### Stored data entries
_ _ _

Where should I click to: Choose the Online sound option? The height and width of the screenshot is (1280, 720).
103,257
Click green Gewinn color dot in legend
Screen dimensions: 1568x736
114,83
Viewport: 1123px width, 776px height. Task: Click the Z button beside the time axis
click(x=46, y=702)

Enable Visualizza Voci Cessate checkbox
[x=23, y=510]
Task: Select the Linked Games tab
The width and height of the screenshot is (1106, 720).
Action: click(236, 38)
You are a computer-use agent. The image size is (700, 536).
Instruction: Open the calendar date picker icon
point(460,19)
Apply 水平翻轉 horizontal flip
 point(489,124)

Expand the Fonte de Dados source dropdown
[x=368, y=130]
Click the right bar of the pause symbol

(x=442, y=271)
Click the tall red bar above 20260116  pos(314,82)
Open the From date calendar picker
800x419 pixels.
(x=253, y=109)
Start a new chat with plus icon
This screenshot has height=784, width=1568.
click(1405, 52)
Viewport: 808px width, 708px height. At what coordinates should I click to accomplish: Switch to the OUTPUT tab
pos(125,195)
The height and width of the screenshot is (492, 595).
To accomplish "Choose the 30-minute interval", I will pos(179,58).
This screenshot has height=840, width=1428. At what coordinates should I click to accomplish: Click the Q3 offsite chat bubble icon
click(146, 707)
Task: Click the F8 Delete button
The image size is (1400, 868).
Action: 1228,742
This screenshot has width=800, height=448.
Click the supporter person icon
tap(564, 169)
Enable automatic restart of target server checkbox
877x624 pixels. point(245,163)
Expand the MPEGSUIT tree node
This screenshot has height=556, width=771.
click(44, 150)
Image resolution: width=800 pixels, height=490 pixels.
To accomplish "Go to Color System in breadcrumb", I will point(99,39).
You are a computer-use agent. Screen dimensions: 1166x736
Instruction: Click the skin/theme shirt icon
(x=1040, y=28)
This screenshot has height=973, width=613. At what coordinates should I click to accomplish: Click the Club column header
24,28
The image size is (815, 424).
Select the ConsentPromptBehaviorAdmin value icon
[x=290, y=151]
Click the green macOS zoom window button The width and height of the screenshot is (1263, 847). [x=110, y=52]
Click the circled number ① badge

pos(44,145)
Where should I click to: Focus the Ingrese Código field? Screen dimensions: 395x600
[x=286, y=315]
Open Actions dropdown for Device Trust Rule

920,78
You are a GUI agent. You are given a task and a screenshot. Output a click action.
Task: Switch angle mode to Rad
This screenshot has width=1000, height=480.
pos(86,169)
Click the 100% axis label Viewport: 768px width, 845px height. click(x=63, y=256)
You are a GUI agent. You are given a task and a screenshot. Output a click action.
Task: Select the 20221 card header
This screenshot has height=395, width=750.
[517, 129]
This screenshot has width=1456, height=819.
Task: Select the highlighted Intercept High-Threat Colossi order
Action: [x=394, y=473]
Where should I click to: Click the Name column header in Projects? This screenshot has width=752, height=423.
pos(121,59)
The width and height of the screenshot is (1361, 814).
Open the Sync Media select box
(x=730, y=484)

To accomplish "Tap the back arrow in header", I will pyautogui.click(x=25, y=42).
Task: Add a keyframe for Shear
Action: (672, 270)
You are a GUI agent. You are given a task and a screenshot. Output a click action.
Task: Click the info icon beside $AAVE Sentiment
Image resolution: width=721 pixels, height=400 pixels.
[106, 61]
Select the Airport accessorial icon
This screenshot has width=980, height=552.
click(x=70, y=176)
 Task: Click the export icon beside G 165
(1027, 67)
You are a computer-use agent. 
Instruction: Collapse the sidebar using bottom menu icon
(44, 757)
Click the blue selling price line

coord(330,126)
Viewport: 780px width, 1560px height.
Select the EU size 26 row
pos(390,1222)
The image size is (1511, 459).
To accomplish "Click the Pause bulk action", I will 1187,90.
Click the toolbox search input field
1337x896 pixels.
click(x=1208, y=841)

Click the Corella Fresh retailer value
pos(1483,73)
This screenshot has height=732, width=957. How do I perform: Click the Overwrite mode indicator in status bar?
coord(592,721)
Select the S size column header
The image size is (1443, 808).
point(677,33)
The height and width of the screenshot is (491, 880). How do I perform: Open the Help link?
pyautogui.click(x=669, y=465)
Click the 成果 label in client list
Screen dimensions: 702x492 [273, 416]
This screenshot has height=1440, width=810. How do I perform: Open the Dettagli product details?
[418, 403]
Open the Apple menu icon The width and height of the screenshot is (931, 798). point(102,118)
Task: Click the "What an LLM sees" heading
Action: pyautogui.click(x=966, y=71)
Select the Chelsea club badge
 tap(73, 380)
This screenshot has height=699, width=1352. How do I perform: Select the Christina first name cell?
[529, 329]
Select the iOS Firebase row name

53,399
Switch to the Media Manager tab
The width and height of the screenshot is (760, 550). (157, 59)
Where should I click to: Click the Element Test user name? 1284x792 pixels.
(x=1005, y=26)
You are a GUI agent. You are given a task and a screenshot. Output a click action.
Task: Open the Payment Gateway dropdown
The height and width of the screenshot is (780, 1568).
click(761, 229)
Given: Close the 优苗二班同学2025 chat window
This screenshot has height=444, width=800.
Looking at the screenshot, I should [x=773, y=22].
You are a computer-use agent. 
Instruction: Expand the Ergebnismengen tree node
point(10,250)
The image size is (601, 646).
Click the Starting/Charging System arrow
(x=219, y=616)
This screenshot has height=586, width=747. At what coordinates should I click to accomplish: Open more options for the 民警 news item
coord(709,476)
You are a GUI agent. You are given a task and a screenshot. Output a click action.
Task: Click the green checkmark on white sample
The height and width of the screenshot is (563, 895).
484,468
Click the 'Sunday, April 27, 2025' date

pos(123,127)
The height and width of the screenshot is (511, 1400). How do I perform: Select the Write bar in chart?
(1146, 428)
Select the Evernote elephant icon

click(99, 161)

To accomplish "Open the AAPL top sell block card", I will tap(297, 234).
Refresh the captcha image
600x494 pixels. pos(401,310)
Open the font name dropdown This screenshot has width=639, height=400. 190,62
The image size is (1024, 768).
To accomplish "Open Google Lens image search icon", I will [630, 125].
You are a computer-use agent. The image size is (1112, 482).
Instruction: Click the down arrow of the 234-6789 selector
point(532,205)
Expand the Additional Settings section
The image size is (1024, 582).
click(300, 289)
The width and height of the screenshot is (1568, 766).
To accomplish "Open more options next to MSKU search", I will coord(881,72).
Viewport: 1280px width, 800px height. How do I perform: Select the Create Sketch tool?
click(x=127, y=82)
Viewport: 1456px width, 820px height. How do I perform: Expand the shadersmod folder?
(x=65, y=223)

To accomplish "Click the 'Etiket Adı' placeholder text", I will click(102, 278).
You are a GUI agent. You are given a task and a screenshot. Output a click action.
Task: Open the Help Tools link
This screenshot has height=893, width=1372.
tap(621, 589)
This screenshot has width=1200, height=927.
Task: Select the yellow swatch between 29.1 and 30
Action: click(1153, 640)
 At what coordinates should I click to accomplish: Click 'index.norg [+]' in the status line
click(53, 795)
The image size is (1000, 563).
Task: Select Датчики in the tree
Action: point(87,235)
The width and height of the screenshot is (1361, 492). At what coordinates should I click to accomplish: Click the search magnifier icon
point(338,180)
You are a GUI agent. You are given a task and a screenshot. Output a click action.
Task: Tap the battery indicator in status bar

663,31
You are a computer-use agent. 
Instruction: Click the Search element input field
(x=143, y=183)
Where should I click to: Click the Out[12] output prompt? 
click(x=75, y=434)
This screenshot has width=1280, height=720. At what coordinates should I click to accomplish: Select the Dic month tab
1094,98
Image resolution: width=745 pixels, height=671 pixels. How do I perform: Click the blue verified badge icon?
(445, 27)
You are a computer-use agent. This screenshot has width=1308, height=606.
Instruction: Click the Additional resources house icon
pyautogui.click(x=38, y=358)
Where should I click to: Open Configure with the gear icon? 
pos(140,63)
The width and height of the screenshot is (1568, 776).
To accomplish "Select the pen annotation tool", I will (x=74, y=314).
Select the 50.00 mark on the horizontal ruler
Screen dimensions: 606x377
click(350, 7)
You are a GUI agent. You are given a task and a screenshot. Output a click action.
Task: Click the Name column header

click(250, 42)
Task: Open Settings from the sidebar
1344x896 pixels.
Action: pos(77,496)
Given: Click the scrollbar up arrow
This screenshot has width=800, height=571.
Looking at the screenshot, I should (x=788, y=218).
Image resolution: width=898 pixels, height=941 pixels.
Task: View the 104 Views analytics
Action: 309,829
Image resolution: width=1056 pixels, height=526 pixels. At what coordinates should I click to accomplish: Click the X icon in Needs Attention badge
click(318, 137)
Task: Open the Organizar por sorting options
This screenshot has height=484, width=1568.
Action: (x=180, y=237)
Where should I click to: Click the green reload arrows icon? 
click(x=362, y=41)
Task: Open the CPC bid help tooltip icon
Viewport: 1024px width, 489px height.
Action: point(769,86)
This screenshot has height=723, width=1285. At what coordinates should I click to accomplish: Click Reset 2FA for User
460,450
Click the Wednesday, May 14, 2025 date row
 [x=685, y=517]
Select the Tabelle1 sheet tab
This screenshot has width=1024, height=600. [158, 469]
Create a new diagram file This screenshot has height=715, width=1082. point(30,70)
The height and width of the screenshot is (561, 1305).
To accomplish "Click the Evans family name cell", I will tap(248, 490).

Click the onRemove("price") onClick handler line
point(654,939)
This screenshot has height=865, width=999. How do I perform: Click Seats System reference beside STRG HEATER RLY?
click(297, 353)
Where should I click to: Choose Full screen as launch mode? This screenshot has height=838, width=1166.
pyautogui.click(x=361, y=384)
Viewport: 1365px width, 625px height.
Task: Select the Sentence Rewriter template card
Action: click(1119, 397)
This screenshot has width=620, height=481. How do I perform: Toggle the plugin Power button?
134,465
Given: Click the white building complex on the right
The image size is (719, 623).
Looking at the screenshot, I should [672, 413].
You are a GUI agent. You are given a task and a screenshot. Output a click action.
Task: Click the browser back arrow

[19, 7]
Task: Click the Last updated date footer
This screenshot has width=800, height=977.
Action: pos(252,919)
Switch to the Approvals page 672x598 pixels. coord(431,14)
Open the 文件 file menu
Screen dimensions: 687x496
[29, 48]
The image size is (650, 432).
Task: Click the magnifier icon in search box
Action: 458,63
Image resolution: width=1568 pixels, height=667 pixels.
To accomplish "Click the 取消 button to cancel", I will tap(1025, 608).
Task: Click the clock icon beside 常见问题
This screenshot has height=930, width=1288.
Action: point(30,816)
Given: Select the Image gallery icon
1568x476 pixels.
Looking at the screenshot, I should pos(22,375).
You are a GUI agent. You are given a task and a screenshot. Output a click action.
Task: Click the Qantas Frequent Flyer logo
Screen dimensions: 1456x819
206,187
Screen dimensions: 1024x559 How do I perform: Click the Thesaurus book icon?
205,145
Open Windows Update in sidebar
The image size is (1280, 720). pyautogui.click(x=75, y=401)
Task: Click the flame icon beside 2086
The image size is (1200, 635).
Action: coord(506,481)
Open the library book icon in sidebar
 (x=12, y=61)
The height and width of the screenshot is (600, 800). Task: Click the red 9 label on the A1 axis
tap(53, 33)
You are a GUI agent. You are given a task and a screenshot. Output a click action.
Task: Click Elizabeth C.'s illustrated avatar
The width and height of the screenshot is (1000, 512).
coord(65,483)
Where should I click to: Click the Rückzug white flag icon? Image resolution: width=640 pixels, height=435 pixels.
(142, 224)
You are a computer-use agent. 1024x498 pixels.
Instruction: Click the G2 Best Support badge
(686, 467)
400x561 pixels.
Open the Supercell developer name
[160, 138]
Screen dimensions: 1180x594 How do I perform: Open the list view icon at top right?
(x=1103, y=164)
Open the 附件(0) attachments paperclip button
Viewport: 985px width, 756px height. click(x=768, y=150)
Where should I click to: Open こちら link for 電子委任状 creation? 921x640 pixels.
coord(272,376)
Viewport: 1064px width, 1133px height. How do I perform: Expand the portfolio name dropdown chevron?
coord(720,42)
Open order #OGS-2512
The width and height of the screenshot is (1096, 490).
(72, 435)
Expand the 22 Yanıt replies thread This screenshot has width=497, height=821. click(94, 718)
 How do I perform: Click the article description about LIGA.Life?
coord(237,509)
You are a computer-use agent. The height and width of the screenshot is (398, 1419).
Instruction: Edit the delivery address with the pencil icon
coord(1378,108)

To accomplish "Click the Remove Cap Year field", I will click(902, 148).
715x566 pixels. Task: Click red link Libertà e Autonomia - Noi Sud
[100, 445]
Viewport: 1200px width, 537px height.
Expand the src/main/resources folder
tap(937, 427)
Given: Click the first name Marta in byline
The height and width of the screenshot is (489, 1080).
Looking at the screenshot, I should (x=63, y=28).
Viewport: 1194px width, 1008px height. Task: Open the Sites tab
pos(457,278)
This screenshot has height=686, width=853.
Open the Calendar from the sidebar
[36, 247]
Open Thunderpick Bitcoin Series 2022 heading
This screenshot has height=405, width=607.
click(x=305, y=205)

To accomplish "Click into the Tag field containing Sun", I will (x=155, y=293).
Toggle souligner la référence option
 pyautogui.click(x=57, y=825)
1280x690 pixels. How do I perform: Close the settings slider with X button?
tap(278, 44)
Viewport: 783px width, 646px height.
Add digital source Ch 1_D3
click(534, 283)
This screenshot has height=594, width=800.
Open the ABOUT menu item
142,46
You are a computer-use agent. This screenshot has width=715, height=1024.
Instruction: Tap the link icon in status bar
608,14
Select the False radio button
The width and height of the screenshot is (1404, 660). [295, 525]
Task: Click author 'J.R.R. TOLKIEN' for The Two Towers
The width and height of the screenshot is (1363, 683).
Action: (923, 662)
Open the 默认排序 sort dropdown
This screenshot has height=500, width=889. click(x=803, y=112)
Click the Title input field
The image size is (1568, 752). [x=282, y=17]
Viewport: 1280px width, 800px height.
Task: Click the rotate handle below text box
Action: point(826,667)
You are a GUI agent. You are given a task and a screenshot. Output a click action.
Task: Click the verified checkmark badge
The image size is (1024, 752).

_ _ _

Return each line from the data where the string "checkmark" can be found.

Task: Click the green checkmark on white sample
Task: Click the verified checkmark badge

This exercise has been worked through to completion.